Justice Matters with Bryan Porter: What constitutes “entrapment?”

Justice Matters with Bryan Porter: What constitutes “entrapment?”
Bryan Porter in his office at the Alexandria Courthouse. (Photo Credit: Missy Schrott)

Imagine a scenario: A man has stolen several firearms during the burglary of an Old Town home. In an attempt to sell the guns, thereby making some money while simultaneously disposing of tangible evidence linking him to the theft, he posts a vague ad on a shady website, offering to sell some “high-powered and hard-to-get items” to the highest bidder.

Soon, he has received several text message responses to the ad. One seems particularly promising; the buyer offers to buy “everything for $5,000,” if the seller will confirm the “items” are, in reality, handguns.

Our burglar responds to the prospective recipient: “You’re not the
police, right?” Once the buyer confirms he is not law enforcement, the seller confirms his wares are guns and a rendezvous is scheduled. At the meeting, however, the burglar learns he was duped; the prospective buyer was, in fact, a detective and he soon finds himself in the local jail on burglary and gun-smuggling charges.

In his first call with his lawyer, the thief loudly proclaims: “I can beat this charge. The police lied to me – it’s entrapment!”

The word “entrapment” is frequently bandied about on television crime dramas, but my anecdotal review leads me to believe the screenwriters do not understand the word. As a legal doctrine, entrapment is difficult to establish, and it is therefore rarely seen as an effective defense in Virginia.

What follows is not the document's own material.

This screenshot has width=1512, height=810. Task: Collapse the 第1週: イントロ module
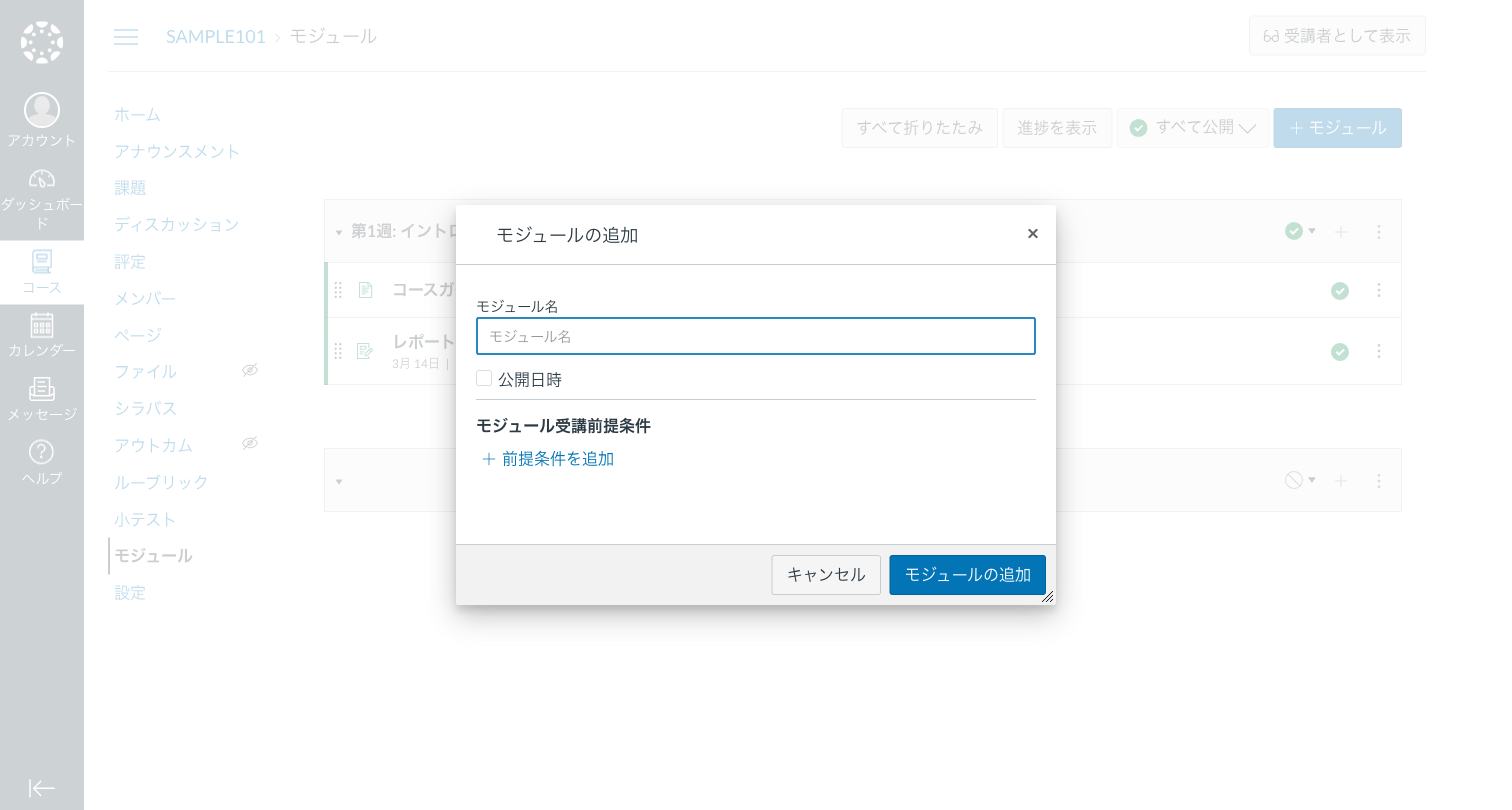[339, 231]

First, it may be useful to note what entrapment is not. Police officers may conduct undercover operations and utilize informants in an effort to investigate crime. In “Stamper v. Commonwealth”, the Virginia Supreme Court held: “There is nothing improper in the use, by police, of decoys, undercover agents, and informers to invite the exposure of willing criminals and to present an opportunity to one willing to commit a crime.”

Despite it being a trope of television shows, there is no legal obligation on an undercover detective to identify himself as such whenever asked. It follows that, in our scenario above, the simple fact the detective pretended to be a nefarious gun buyer and refused to identify himself as law enforcement are insufficient to constitute entrapment.

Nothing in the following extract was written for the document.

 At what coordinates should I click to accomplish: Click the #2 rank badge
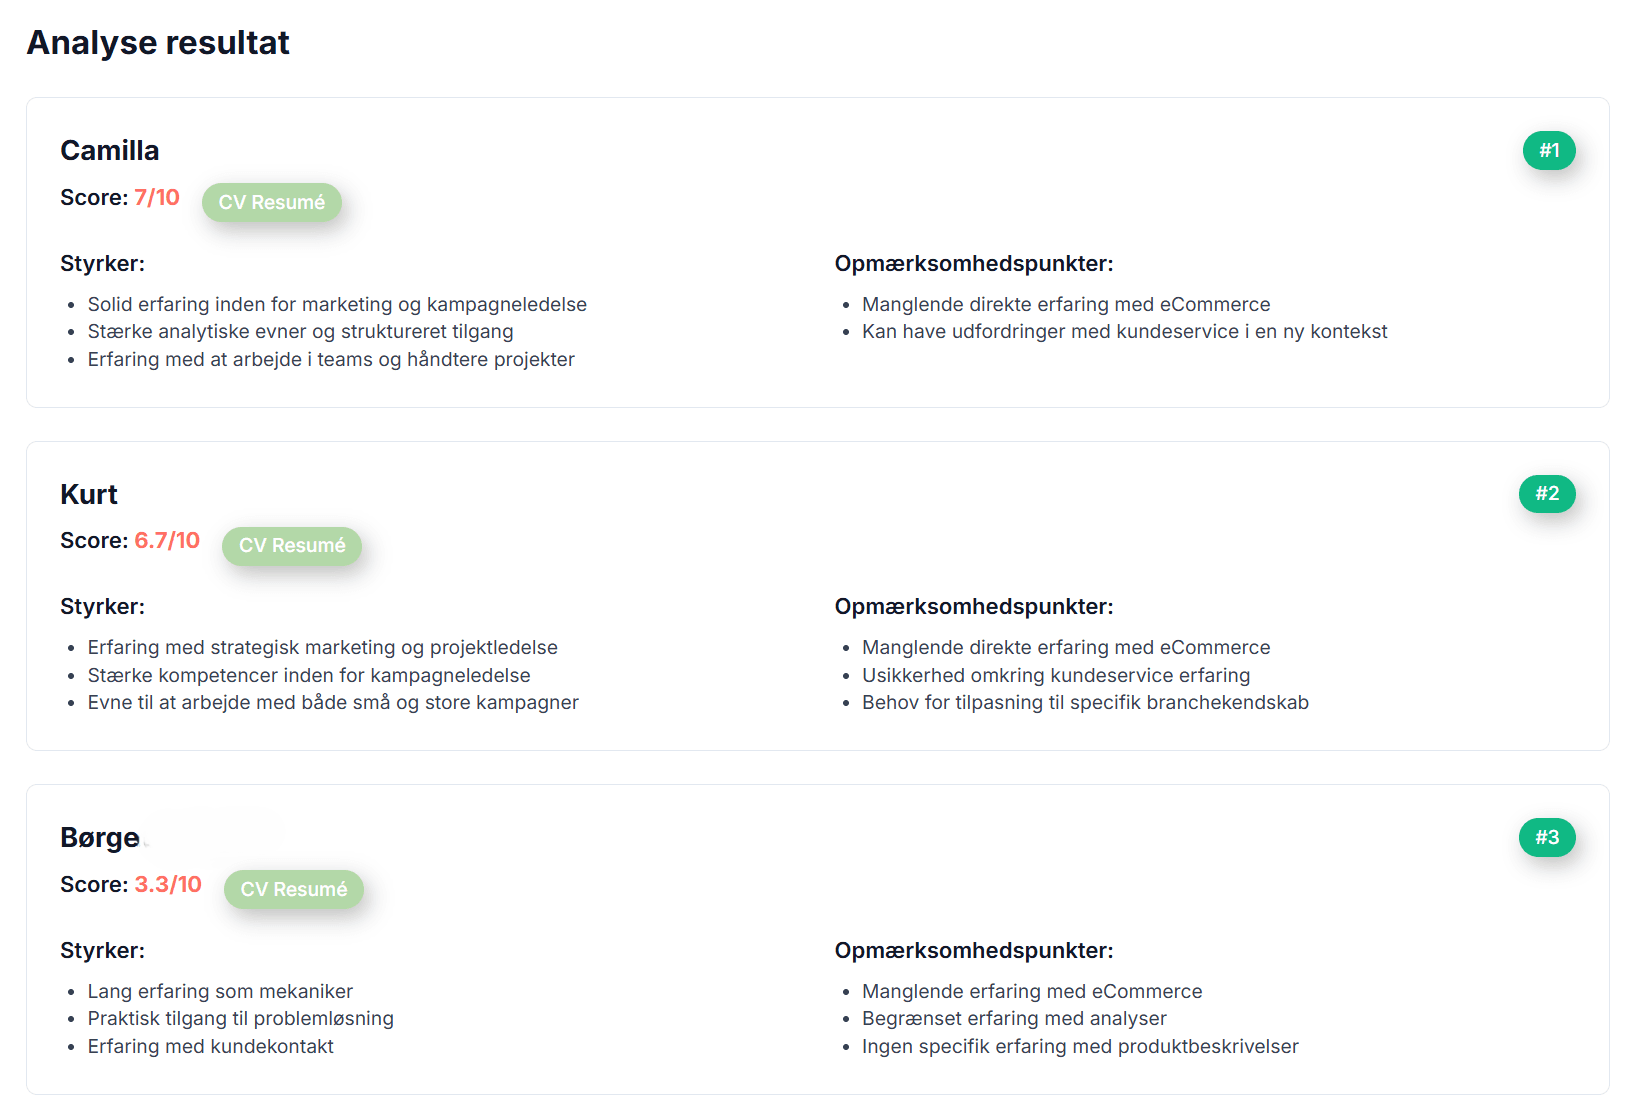click(x=1547, y=493)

Instead, in Virginia’s approved jury instructions, entrapment is defined as “the origination and planning of an offense by an officer of the law and his procurement by one who would not have committed it except for the trickery, persuasion, or fraud of the officer. Where a person intends to commit a crime, the fact that officers of the law provided a favorable opportunity for, aided, or encouraged the commission of an offense is not entrapment.” In other words, the defense of entrapment is not supported where the evidence shows the willing acceptance of an opportunity created by police.

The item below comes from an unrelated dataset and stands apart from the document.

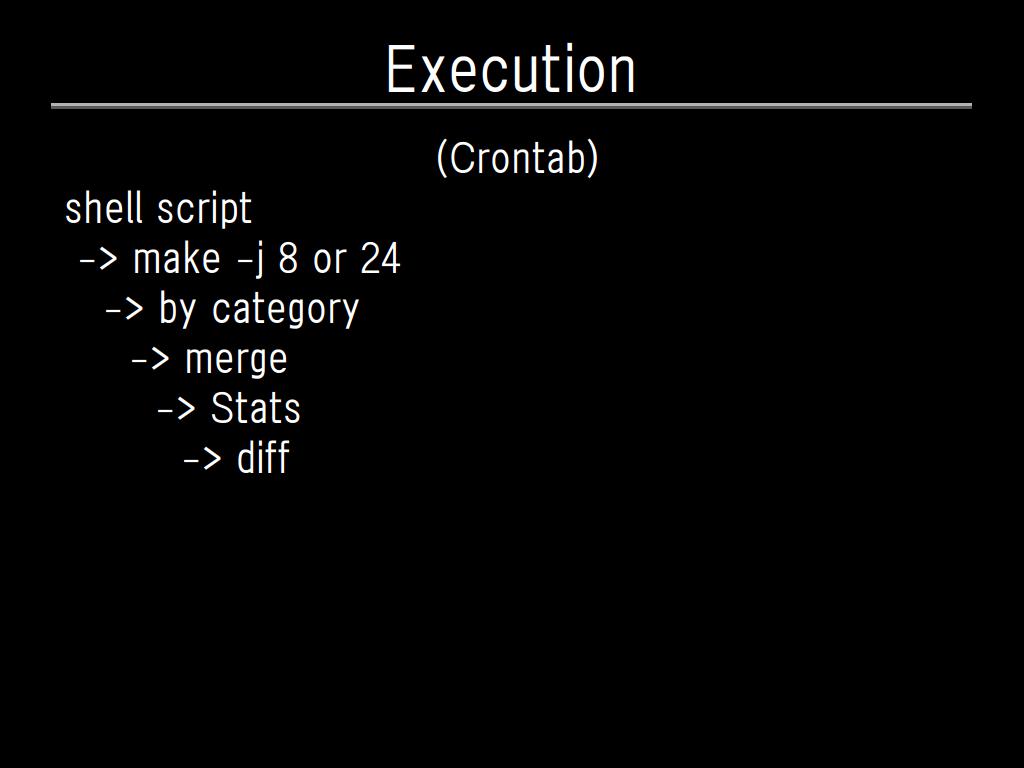The width and height of the screenshot is (1024, 768).
Task: Click the word or between 8 and 24
Action: point(329,260)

In the cases in which the defense has proposed entrapment as the defense, reviewing courts have focused on whether or not the citizen charged was “predisposed” to commit the offense. To some extent, determining predisposition is left to the collective judgment of the jury who has heard the evidence, but a review of decided cases proves it is difficult to establish entrapment.

Take for example the “Stamper” case quoted before. In that matter, detectives learned that a criminal defense attorney was apparently accepting narcotics as payment from several drug dealers he was representing.

Police used an informer who, while wearing a recording device, met with the lawyer and explicitly suggested the attorney would be paid in drugs for his services, a plan to which the lawyer readily acceded. The Virginia Supreme Court rejected the entrapment defense, noting the lawyer was more than happy to go along with the proposal and never evinced a single moment of reflection or reluctance.

In those cases where the entrapment defense was successful, it was often the suspect’s state- ments of reluctance to participate which carried the day. Where a suspect indicates to an undercover agent that he does not wish to participate and is thereafter subject to police attempts to cajole or talk him into participating, courts are far more likely to find police entrapment.

Factors considered by the court are the strenuousness with which the citizen denies his willingness to participate, the frequency with which he proclaims it and the quality and quantity of undercover police efforts to get him to change his mind.

When this analysis is applied to the firearms sale scenario presented at the beginning of the article, it is evident that the burglar was predisposed to sell his stolen firearms and the entrapment defense would not absolve him.

The writer is Commonwealth’s Attorney for Alexandria.